> **Task to complete**: Print the line containing "Open a new browser tab" and all lines after it, unchanged, through the end of the data. Leave the pictures out.

> **Provided data**:
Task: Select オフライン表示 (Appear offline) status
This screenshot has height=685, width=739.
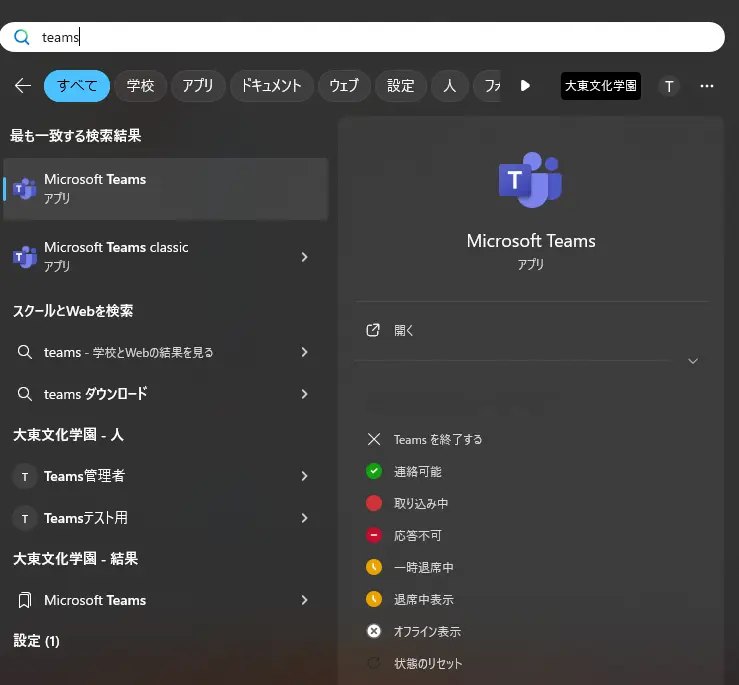Action: (427, 631)
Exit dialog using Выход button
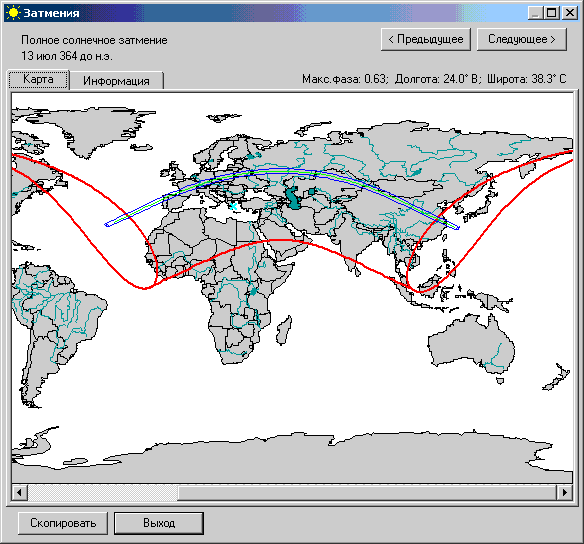The width and height of the screenshot is (584, 544). click(x=159, y=523)
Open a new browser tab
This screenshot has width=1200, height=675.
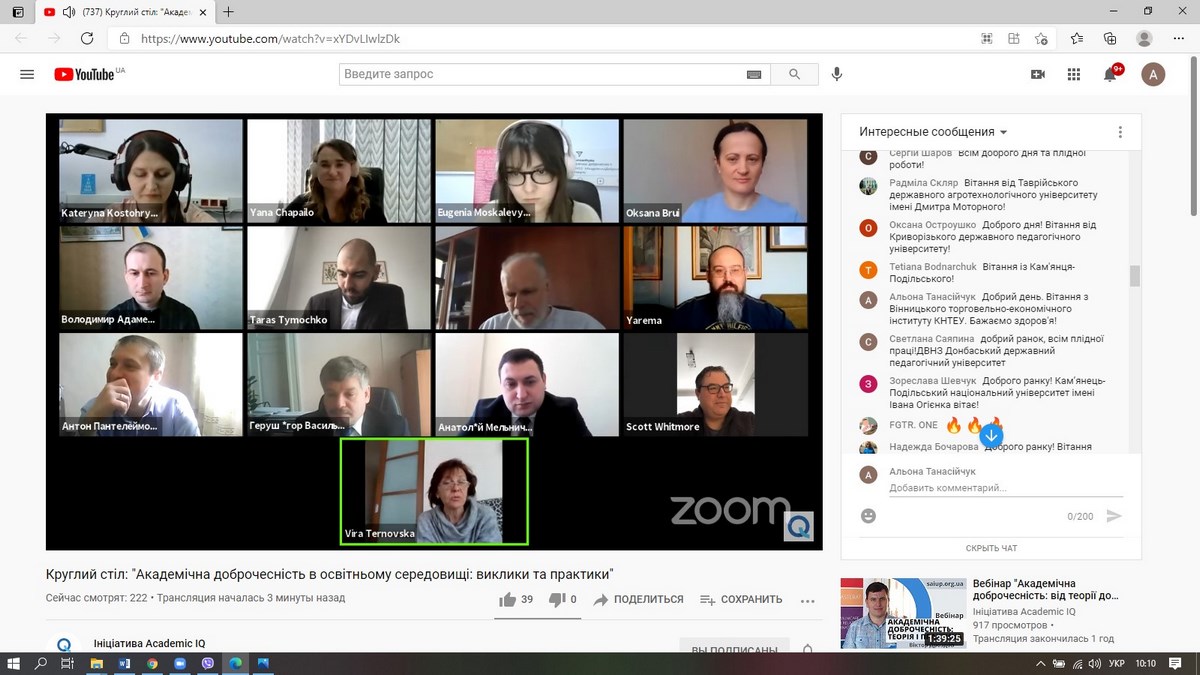point(228,12)
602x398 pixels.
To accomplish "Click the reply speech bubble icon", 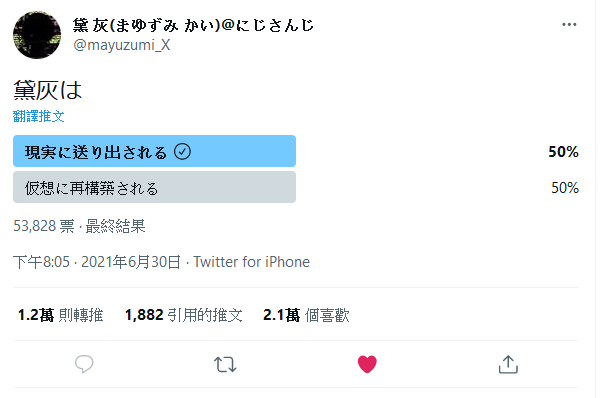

> **Written answer**:
Open a new browser tab
This screenshot has width=1200, height=675.
point(228,12)
602x398 pixels.
To accomplish "Click the reply speech bubble icon", 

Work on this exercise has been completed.